City Hall dropped a ball and 150,000 children were stranded in school

City Hall dropped a ball and 150,000 children were stranded in school

wp-content%2Fuploads%2Fsites%2F2%2F2025%2F10%2Fyellow-school-buses-nyc-washington-21972328-e1761058029759 City Hall dropped a ball and 150,000 children were stranded in school

The Legislature’s ongoing erosion of mayoral control, the union’s push to protect outrageous privileges and the chaos at City Hall are credited with a showdown that threatens to tear apart 150,000 of the city’s children by the end of the week.

Proximate cause: Amalgamated Transportation Union 1181’s claim for employee protection rules that violate state law.

The union convinced enough members of the Education Policy Commission, which oversees the city’s education department, to do so Refusal to renew yellow bus contracts for the normal five years until they impose illegal and costly “seniority privilege” rules.

Instead, the PEP has voted on temporary contracts monthly since June, hoping the Legislature would pass a state law to legalize such rules (though it has rejected it for more than a decade) — and City Hall has been so caught up in yet another drama that it has been unable to convene a commission.

A frustrated group of school bus companies now threatens to suspend student transportation – furloughing 12,000 unionized workers and leaving 150,000 children without service – unless the EPP agrees to the five-year deals negotiated by the city council without the illegal concessions.

Companies need new long-term commitments so they can maintain workforce stability and cover the costs of acquiring and maintaining new electric bus fleets as mandated by state climate laws.

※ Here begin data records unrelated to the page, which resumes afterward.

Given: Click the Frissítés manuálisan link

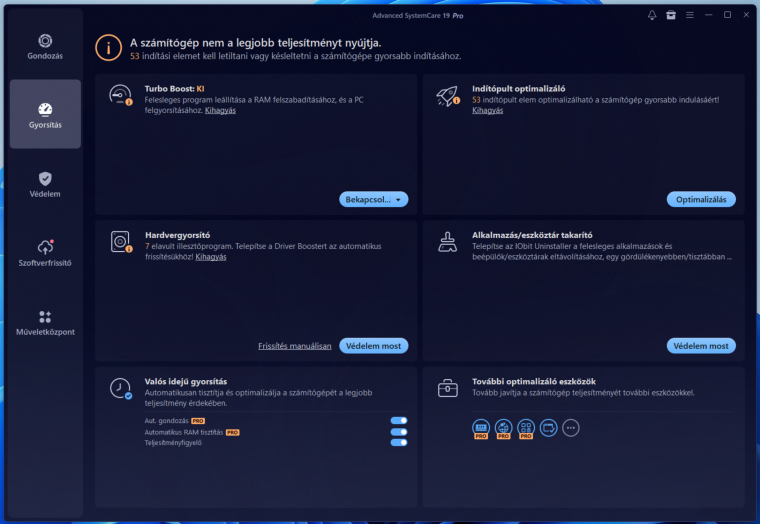Looking at the screenshot, I should [294, 346].
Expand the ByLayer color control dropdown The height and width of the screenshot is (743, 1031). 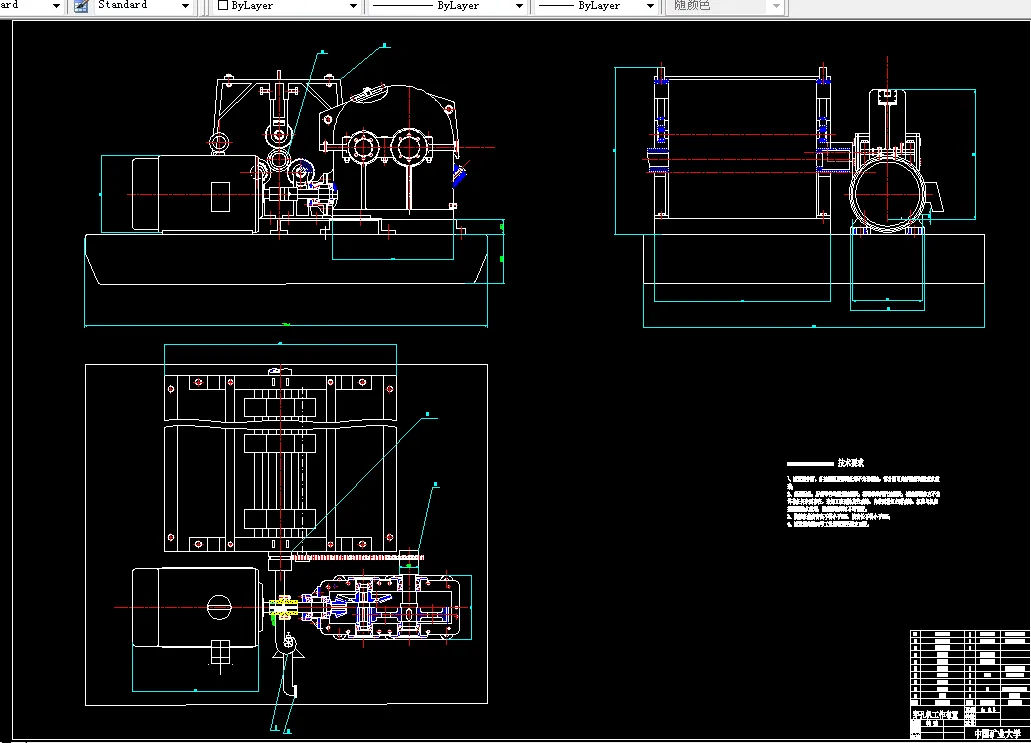click(x=352, y=6)
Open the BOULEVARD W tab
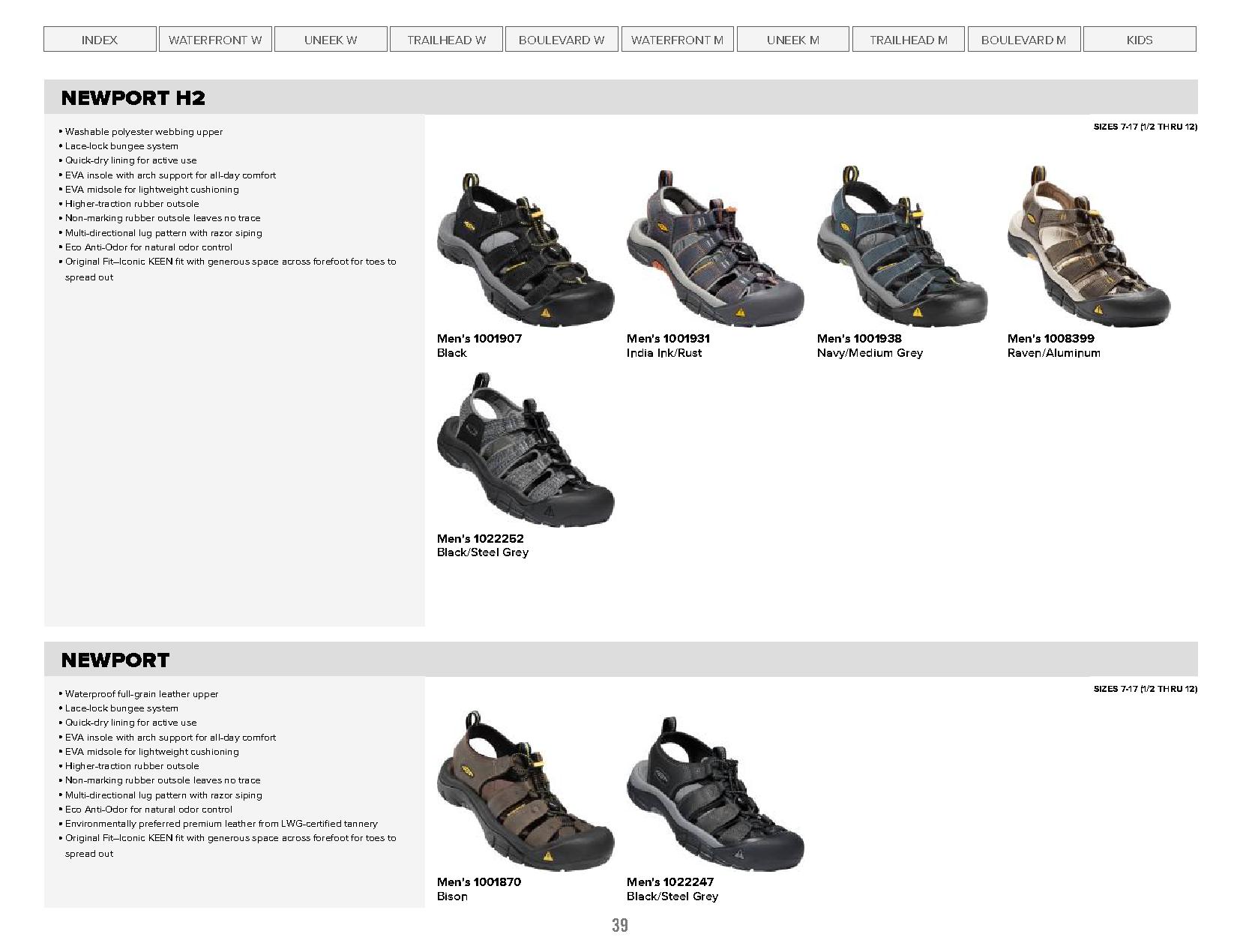The image size is (1240, 952). point(562,40)
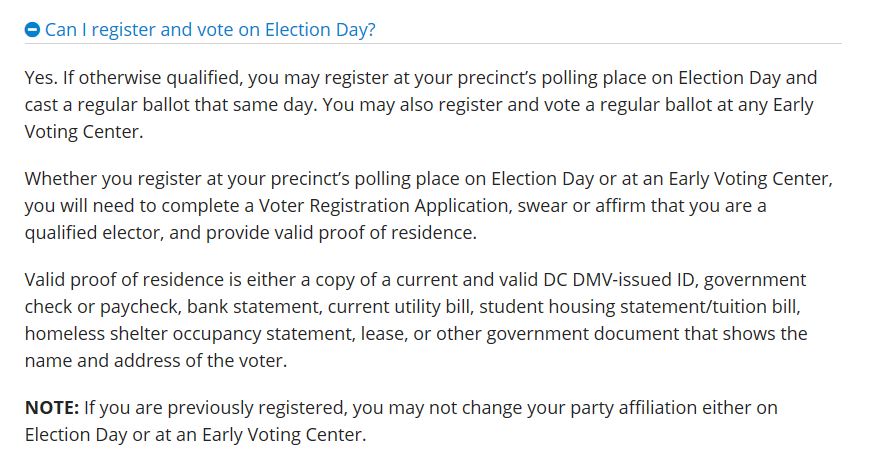Screen dimensions: 872x469
Task: Click the "DC DMV-issued ID" text
Action: click(x=618, y=280)
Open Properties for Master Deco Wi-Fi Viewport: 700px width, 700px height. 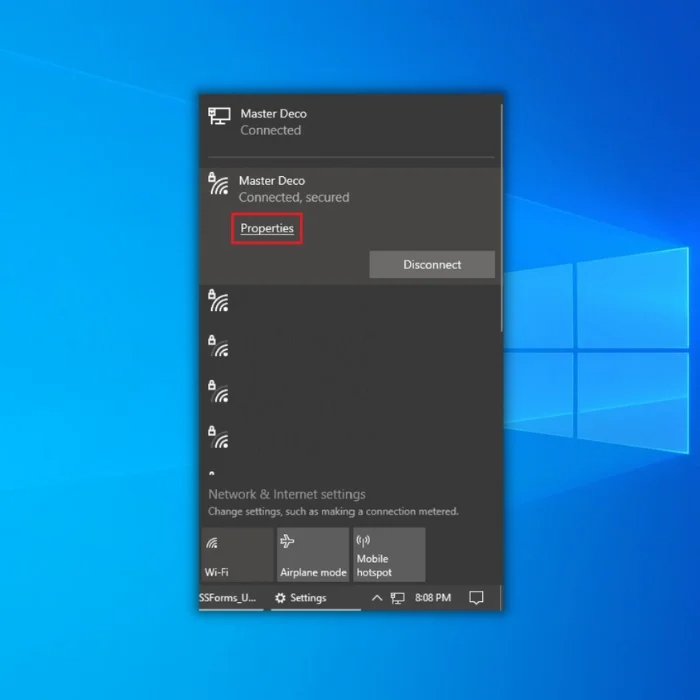point(267,228)
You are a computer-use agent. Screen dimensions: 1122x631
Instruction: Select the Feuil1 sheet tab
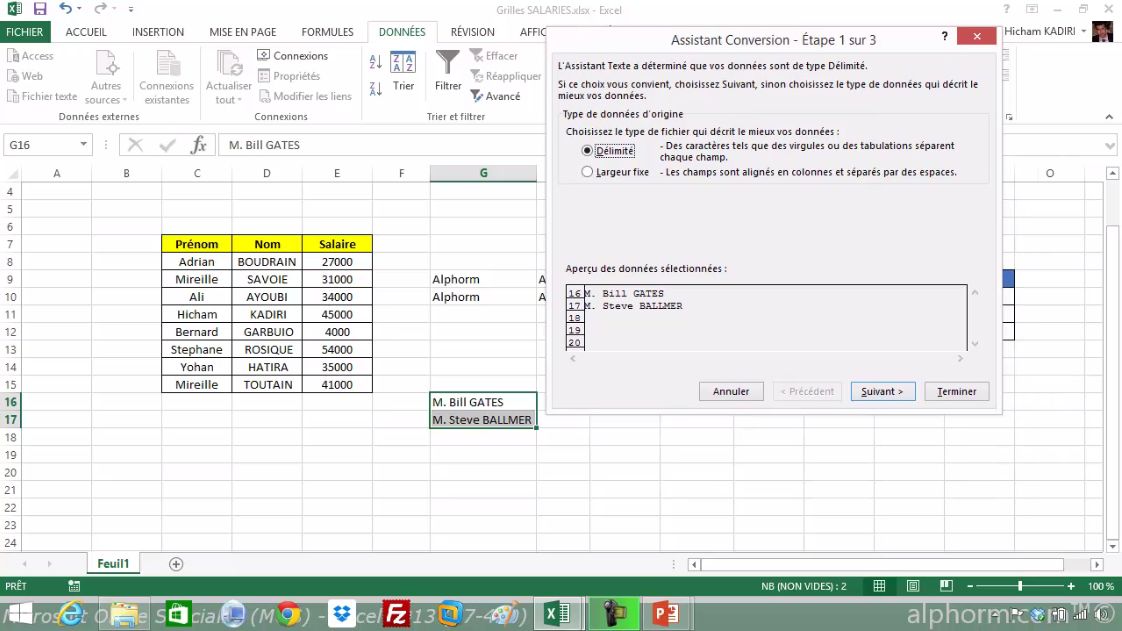[112, 563]
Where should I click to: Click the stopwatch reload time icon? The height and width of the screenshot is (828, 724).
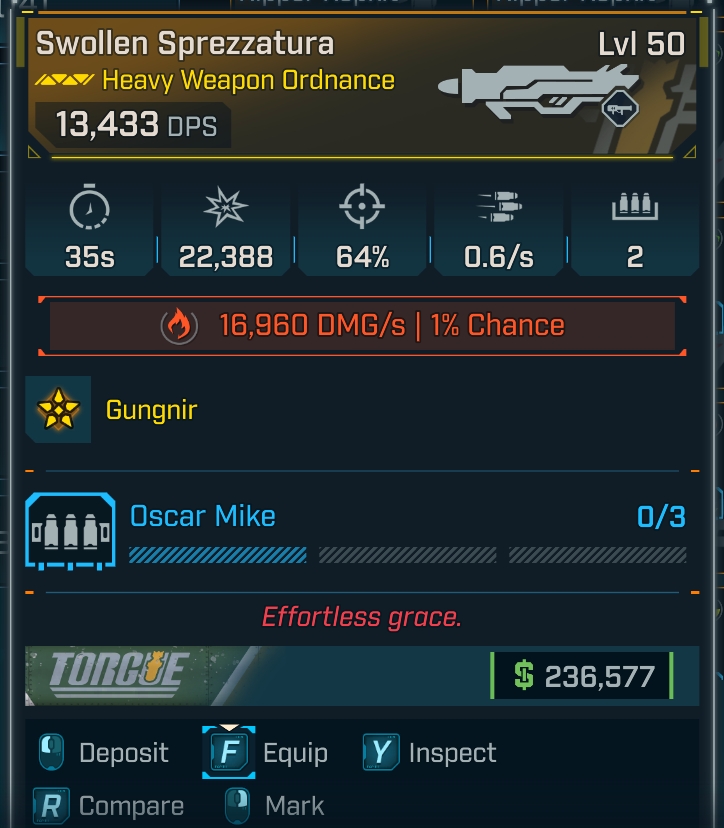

A loosened Mayoral Control Act allows Mayor Eric Adams to appoint a slim majority of the 24 EPP members, but the City Council has left three seats vacant, and some Adams appointees are asserting independence from the lame-duck mayor.

Under the influence of ATU 1181 and its allies, PEP rebels hope to undo the gains made by Mayor Michael Bloomberg in breaking the union’s stranglehold on industry and dramatically cutting costs in 2013.

Considering that then-Mayor Bill de Blasio’s hesitation on the issue left as many as two-thirds of the city’s contracted bus companies still operating renewed versions of old buses. illegal Seniority privileges.

Fingers crossed: City Hall appears to be working on an agreement that the PEP will approve this week One year Renewing contracts, allowing companies to do what they need to do and at least delay things.

But this is just a glimpse of the chaos to come if Zahran Mamdani manages to eliminate the mayor’s control: special interests will eat the system alive, at the expense of taxpayers and school children.